• _Stated task A_: Set down the records word for word, beginning with the line that contains "Locate an element on the screen. This" and continuing through the line that contains "(180, 623).", both ends included.

• _Page extract_:

--*--

But Lebel gets comparatively little air-time. The Jackal gets more of the action than any other player.
So in my view, the Jackal is the lead character and Lebel is the protagonist.
Let’s be clear that usually the lead character is the protagonist. It’s just not an absolute requirement.
That’s why I think you have three options, and not just two.
Now let’s look at those options in a little more detail.
Option 1: Make Your Protagonist More Likeable
Why would you choose this option?
Maybe because when you started writing the story, you liked your protagonist. You thought he had some good qualities that more than balanced out his flaws, and you hoped to write a story with a good redemption theme. That’s very reasonable. We can all think of any number of flawed people who, like Mr. Darcy in Pride & Prejudice, turn out good in the end.
If that’s what you intended, then it sounds like you’ve let your protagonist drift a bit. He’s done things you didn’t intend, or else you intended to show a better justification for those actions.
And if that’s what’s happened to your novel, then the solution is to work through the novel, find the bad things he does, and either soften them, or show his moral dilemma more starkly and give him a stronger reason for making the bad decisions he makes. And then show us the guilt he feels and the efforts he makes to turn things right again.
That could work.
Option 2: Make the Wife Your Protagonist
This could be a lot of work, so why would you want to choose this option?
Maybe because you were actually more in tune with the wife from the beginning, even though you didn’t realize it.
It may be that, all along, your theme has been about repression of women by male authority figures and patriarchal power systems. In a year like this one, that could play extremely well.
It may be that you didn’t realize this was your theme. It may be that the theme developed organically and now you’re seeing that it’s at odds with the story you started telling.
If that’s what’s happened, then it completely makes sense to make the wife the protagonist. You may need to give her more air-time. You may need to rewrite a lot of scenes.
Or it may turn out that you don’t actually have to change very much, if that’s the story you’ve subconsciously been writing all along. Writing a novel has a way of bringing out things from your core that you didn’t know were there.

--*--

• _Supplied data_:
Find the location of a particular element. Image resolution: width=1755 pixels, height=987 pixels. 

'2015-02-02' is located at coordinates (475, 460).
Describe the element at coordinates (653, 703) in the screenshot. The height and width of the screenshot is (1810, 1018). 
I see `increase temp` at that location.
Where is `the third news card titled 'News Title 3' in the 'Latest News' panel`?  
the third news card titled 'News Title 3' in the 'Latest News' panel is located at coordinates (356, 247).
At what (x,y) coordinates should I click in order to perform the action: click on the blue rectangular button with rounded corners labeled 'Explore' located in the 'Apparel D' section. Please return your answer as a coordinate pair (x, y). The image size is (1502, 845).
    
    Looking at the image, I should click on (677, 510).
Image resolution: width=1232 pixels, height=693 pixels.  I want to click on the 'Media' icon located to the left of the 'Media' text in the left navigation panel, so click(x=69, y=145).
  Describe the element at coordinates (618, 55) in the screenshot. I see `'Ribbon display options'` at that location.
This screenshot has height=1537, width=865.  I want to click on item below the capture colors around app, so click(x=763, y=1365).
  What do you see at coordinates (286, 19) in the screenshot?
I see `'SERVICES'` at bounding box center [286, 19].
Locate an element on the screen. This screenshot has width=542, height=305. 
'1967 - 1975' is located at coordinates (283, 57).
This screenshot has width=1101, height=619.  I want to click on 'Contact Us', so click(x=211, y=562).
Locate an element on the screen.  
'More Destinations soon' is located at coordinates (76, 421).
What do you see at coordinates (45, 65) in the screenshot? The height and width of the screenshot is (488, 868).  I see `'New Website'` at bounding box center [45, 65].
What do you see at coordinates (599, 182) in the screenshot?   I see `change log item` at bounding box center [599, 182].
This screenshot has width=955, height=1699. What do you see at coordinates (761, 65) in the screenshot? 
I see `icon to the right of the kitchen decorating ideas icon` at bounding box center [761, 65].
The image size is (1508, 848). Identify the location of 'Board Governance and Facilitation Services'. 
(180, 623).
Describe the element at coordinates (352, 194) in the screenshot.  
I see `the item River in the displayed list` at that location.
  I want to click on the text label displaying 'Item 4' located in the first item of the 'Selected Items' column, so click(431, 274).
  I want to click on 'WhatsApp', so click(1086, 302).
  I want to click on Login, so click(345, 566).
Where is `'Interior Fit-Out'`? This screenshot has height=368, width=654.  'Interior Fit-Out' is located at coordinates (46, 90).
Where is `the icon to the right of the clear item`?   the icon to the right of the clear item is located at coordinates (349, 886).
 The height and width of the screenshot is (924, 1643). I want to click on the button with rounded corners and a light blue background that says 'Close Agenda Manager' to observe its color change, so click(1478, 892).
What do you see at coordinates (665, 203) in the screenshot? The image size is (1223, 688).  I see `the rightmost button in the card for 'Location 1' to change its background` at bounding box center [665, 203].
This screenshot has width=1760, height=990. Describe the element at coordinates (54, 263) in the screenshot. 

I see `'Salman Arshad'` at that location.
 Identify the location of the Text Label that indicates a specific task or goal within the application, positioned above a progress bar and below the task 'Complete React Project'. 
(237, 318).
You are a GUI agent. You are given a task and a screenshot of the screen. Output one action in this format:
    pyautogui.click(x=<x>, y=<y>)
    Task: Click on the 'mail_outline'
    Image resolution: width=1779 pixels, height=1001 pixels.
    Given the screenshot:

--*--

• _Stated task B_: Extract the full passage about protagonists word for word.

• _Exercise response A_:
Locate an element on the screen. This screenshot has width=542, height=305. 
'1967 - 1975' is located at coordinates (283, 57).
This screenshot has width=1101, height=619.  I want to click on 'Contact Us', so click(x=211, y=562).
Locate an element on the screen.  
'More Destinations soon' is located at coordinates (76, 421).
What do you see at coordinates (45, 65) in the screenshot? The height and width of the screenshot is (488, 868).  I see `'New Website'` at bounding box center [45, 65].
What do you see at coordinates (599, 182) in the screenshot?   I see `change log item` at bounding box center [599, 182].
This screenshot has width=955, height=1699. What do you see at coordinates (761, 65) in the screenshot? 
I see `icon to the right of the kitchen decorating ideas icon` at bounding box center [761, 65].
The image size is (1508, 848). Identify the location of 'Board Governance and Facilitation Services'. 
(180, 623).

• _Exercise response B_:
But Lebel gets comparatively little air-time. The Jackal gets more of the action than any other player.
So in my view, the Jackal is the lead character and Lebel is the protagonist.
Let’s be clear that usually the lead character is the protagonist. It’s just not an absolute requirement.
That’s why I think you have three options, and not just two.
Now let’s look at those options in a little more detail.
Option 1: Make Your Protagonist More Likeable
Why would you choose this option?
Maybe because when you started writing the story, you liked your protagonist. You thought he had some good qualities that more than balanced out his flaws, and you hoped to write a story with a good redemption theme. That’s very reasonable. We can all think of any number of flawed people who, like Mr. Darcy in Pride & Prejudice, turn out good in the end.
If that’s what you intended, then it sounds like you’ve let your protagonist drift a bit. He’s done things you didn’t intend, or else you intended to show a better justification for those actions.
And if that’s what’s happened to your novel, then the solution is to work through the novel, find the bad things he does, and either soften them, or show his moral dilemma more starkly and give him a stronger reason for making the bad decisions he makes. And then show us the guilt he feels and the efforts he makes to turn things right again.
That could work.
Option 2: Make the Wife Your Protagonist
This could be a lot of work, so why would you want to choose this option?
Maybe because you were actually more in tune with the wife from the beginning, even though you didn’t realize it.
It may be that, all along, your theme has been about repression of women by male authority figures and patriarchal power systems. In a year like this one, that could play extremely well.
It may be that you didn’t realize this was your theme. It may be that the theme developed organically and now you’re seeing that it’s at odds with the story you started telling.
If that’s what’s happened, then it completely makes sense to make the wife the protagonist. You may need to give her more air-time. You may need to rewrite a lot of scenes.
Or it may turn out that you don’t actually have to change very much, if that’s the story you’ve subconsciously been writing all along. Writing a novel has a way of bringing out things from your core that you didn’t know were there.